In my personal opinion, the right questions to be asked now are not “Does Julia have performance advantage over Fortran?”, but “Does Fortran have performance advantage over Julia?”, and not “Will Julia replace Fortran or C/C++ in high performance area?”, but “Do we need to stay in C/C++ or Fortran for high performance area?”

The correct answers to the right questions are “No” and “No”.

It is outdated to suspect that Fortran (or C/C++) is faster than Julia.

To the best of my understanding, when the code is written correctly, Julia and Fortran are about the same speed of computation. We cannot say that one is faster than the other.

See also


OP asks about Julias advantage over Fortran.
There are some advantages as others pointed out.
What I meant is, there is a very important disadvantage if someone thinks about switching from Fortran to Julia, that is, Julia can’t yet compile to reasonable sized standalone executables. This may be surprising for somebody coming from Fortran, so I brought it up for OP to take it into account.

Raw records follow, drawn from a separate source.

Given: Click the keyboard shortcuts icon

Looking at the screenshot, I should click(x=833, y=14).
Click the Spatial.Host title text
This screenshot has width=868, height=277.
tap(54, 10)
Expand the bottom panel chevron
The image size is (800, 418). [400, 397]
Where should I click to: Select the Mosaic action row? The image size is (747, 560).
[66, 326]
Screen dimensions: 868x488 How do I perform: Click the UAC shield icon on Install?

I do not think that Matlab is in any danger. Neither now nor in near future. Well, perhaps when it comes to “merely” solving whatever equations and optimization problems on a desktop computer and plotting the solutions, there are indeed serious alternatives, including Julia. Some of them (including Julia) are even better performing and more convenient, I agree.

But in some engineering domains such (offline) computational tasks form just a fraction of the practical everyday use. In particular, control engineers use Matlab – actually its graphical frontend for modeling and simulation of dynamical systems called Simulink (and Simscape and Stateflow) – not just for performing some offline computation on a PC but for generating a C/C++ code that is then intended for compilation on an embedded platform and for running in real time, processing the data from sensors and producing commands for actuators every fraction of a millisecond, possibly by solving some optimization problems, complying with whatever industrial standards (the core products for this are Simulink Coder and Embedded Coder). Untill such real-time code generation capabilities are available in Julia, there’s no way to abandon Matlab and Simulink, at least for us, control engineers, I am afraid.